ごしごしと手を小刻みに動かし、自分のそれより面積の狭い背中を洗いながら、何故だか少しイラつく自分に気付く。こんなんじゃ、すぐ悪い男に食われちまうんじゃねえの?とか、余計な詮索をしてしまうのだ。
「気持ちいいか?」
「は、はい、気持ちいいでござる…。」
目を閉じ、うっとりした表情の幸村を見てしまって。
政宗は唾液を飲み下すために、小さく小さく喉を鳴らした。
「じゃ、これで終わり。」
 こんな裸同然の幸村と、浴場に二人きり。
このままではなんか自分がやばくなると悟った政宗は、そうあっけ無く言うと、終わりの合図のようにポンと幸村の背中を軽く叩く。
「あ…ありがとうございました。」
 目元を赤らめ、トロンと惚けた顔をしていた幸村は、たどたどしく舌足らずに言葉を出す。
「なんで、お礼言うのは俺の方だろ。
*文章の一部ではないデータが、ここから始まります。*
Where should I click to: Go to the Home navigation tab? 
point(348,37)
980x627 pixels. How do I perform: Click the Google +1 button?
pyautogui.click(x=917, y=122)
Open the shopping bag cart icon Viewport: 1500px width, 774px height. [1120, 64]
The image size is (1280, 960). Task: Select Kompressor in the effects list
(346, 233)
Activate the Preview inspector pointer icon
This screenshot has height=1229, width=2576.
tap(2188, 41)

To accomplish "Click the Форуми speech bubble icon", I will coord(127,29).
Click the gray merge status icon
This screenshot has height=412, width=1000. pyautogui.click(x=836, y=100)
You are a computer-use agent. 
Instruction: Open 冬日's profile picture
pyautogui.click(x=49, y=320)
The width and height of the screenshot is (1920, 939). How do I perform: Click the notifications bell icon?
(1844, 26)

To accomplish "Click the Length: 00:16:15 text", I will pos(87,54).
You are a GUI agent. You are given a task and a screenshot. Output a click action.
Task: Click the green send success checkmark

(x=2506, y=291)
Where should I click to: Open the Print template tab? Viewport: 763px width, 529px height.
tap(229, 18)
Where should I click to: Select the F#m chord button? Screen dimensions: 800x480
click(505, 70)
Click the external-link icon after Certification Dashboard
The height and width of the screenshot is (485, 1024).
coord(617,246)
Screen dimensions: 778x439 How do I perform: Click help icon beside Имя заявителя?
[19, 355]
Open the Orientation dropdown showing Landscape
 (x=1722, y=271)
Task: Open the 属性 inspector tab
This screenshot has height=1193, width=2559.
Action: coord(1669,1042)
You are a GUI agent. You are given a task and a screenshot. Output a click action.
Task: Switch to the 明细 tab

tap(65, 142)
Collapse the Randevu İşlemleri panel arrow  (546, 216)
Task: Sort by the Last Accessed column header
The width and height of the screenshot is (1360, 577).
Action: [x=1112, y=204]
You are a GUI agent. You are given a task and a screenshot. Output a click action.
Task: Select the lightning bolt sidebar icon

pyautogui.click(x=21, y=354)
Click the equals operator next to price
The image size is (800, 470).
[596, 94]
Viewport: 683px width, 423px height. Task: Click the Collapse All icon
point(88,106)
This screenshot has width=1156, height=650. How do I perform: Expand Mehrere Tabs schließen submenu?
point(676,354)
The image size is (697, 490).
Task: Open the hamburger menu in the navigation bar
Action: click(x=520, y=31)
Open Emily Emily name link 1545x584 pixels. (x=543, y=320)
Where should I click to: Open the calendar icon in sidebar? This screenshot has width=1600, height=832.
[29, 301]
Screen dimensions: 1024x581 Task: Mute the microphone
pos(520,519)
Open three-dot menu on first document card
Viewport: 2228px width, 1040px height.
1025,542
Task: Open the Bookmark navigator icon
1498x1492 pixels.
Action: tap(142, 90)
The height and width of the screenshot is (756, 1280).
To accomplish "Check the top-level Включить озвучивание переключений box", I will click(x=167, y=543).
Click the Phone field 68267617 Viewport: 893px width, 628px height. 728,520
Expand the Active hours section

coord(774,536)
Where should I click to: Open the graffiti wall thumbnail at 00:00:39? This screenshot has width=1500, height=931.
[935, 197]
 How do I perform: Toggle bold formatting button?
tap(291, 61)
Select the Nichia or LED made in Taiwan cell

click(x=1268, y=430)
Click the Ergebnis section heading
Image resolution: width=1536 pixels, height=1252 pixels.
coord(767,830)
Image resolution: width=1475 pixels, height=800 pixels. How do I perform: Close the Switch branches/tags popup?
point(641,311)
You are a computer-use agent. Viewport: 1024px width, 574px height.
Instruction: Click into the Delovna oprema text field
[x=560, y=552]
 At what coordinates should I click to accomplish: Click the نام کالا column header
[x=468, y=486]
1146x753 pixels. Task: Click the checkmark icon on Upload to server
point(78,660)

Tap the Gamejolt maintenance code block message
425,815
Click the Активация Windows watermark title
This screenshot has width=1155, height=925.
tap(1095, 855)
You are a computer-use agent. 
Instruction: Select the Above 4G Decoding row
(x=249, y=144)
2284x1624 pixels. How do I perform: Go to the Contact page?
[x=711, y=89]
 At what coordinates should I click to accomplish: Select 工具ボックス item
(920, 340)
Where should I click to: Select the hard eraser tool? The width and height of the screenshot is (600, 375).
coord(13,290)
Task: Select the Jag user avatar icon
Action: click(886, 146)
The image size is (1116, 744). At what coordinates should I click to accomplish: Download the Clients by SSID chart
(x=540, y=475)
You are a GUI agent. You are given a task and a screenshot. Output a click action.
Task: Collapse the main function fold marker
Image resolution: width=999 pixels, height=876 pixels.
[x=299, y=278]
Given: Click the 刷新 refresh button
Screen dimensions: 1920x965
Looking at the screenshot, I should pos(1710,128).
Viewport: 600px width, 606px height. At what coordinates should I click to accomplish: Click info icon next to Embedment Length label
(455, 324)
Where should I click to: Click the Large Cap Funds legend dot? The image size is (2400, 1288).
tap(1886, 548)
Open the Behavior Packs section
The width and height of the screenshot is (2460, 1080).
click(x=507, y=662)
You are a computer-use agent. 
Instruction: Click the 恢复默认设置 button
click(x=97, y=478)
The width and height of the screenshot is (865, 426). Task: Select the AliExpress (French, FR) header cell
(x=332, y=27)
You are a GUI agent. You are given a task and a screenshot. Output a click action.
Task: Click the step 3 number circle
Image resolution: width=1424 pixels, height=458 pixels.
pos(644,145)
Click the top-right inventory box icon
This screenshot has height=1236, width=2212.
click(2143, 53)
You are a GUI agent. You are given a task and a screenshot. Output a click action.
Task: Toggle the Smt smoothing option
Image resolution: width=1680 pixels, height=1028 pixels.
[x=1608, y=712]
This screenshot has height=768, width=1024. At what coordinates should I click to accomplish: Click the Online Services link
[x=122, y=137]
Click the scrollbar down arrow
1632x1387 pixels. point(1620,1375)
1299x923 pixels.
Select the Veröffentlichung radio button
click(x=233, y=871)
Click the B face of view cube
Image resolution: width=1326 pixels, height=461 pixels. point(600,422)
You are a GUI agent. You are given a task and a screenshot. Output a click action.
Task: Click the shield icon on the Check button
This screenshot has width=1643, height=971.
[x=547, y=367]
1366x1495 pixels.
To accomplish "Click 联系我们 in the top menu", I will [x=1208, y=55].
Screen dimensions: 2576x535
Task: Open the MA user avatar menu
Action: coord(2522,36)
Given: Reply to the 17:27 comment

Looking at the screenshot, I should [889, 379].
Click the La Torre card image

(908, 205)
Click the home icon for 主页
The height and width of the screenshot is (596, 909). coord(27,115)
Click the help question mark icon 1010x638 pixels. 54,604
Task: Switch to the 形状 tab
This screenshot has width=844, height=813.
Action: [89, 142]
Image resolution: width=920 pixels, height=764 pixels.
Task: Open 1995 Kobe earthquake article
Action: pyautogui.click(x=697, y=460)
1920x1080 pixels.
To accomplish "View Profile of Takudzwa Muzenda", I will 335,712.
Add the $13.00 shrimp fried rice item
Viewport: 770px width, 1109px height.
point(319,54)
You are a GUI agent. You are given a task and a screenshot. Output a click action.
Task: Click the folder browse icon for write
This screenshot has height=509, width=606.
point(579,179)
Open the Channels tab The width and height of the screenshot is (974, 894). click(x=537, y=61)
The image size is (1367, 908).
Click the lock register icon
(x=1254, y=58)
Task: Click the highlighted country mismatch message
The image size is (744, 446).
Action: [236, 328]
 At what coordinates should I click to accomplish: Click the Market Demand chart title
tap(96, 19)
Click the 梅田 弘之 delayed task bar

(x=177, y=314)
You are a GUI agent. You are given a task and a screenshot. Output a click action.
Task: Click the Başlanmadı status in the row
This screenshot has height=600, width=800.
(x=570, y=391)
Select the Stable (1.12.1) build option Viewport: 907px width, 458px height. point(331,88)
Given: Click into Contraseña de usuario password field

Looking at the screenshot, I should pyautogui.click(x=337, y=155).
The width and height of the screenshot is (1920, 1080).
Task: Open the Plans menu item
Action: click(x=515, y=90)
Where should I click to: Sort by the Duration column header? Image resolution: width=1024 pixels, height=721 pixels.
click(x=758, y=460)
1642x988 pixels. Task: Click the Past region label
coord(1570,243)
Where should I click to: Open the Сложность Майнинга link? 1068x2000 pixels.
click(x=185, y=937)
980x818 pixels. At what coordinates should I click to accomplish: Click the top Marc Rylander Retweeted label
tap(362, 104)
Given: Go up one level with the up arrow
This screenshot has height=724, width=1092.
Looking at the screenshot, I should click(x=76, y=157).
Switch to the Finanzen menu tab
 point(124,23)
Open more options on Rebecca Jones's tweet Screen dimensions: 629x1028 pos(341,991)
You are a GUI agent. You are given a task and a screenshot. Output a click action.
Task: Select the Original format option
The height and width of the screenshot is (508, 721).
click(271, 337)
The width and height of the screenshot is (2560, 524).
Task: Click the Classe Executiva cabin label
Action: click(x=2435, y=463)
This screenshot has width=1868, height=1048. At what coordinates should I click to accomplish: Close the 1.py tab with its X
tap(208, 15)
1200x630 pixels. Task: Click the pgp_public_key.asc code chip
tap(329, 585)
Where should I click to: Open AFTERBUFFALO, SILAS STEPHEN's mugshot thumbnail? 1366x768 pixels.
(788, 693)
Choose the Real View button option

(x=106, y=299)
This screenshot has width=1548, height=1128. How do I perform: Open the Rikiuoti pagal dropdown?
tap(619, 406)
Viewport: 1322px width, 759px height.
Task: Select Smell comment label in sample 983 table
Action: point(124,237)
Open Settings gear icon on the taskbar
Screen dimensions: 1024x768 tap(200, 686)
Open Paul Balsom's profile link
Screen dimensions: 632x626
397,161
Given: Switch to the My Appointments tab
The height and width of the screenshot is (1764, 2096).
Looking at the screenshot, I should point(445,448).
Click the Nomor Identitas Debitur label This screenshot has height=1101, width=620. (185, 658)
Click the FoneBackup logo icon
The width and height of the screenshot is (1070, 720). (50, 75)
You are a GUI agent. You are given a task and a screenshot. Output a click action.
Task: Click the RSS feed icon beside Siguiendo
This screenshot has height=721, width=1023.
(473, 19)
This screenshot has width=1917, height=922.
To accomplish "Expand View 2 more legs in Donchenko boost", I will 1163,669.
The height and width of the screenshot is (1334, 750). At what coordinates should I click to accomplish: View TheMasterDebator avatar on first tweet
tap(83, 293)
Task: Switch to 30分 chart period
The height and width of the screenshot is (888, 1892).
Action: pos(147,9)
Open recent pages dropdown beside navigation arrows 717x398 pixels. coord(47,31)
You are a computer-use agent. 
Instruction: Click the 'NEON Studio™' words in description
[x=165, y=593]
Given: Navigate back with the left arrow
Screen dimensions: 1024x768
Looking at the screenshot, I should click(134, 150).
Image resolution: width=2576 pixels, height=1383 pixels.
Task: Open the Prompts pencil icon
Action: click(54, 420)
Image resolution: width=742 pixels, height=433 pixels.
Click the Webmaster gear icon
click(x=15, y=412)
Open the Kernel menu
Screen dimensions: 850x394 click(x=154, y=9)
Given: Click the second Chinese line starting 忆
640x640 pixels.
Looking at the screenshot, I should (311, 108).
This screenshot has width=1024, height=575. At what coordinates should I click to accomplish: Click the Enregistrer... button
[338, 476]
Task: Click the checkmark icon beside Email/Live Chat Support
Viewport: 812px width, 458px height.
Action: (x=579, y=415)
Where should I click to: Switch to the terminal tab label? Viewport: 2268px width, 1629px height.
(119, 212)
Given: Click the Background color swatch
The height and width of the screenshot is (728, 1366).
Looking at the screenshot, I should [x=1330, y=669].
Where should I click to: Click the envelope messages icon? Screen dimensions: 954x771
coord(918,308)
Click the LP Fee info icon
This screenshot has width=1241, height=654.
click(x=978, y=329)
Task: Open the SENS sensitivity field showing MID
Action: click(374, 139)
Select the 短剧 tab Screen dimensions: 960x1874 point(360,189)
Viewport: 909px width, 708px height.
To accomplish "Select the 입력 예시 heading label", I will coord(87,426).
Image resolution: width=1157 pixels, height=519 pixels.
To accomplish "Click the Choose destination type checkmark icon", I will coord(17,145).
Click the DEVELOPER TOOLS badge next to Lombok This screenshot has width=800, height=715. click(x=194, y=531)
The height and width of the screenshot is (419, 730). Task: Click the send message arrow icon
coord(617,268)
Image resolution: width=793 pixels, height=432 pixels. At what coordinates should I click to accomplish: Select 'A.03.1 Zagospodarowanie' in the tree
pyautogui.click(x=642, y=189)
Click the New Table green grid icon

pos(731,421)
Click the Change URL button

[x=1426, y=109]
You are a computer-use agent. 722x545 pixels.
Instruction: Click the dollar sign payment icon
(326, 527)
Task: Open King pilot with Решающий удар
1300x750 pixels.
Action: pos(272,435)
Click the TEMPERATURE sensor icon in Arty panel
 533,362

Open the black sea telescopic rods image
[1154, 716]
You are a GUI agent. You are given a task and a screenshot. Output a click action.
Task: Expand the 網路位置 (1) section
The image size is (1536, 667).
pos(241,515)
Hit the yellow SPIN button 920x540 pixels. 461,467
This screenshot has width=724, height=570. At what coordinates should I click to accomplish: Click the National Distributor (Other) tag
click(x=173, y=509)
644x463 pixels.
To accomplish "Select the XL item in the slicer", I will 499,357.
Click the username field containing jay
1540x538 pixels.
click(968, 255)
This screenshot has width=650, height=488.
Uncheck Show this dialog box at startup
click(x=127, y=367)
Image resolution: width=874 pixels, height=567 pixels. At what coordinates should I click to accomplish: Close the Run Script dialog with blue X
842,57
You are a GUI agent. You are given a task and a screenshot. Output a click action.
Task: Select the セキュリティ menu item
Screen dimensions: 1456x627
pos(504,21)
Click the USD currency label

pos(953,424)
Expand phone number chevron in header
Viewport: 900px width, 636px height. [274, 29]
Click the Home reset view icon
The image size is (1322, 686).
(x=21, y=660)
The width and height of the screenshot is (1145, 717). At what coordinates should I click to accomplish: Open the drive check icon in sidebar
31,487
」
 そんな幸村に、政宗は忙しなく手に持った布を絞りながら、笑いを小さく零す。
「わ…っ。」
 まだぼんやり気味の幸村は、そこにあった手桶につまづき、つんのめって床に転びそうになった。
「またっ。」
そう短く言った政宗は、反射的に幸村の手首を取ると、そのまま引き寄せてその身を腕の中に納めた。途端、ひらりと、宙に儚く布が舞った。
「え?」
「あ?」
 ぎゅっと抱きしめた腕の中の幸村には、身を隠していたはずの布が無くなっていた。全裸の幸村を抱きしめてしまっていたのだ。幸村の無垢な体は柔らかくて、甘く良い匂いがして。
「あ…。」
 自分の状態に我に返った幸村は、はっきりと分かるほど、急速に顔を首まで赤らめて、わなわなと唇を震わせて、泣きそうに顔を歪ませて。
「は、破廉恥いっっ。」
 ばこっと今度は握った拳で殴られて、何でこうなるんだよ、と、その理不尽さにそう思わずにはいられなかった政宗だった。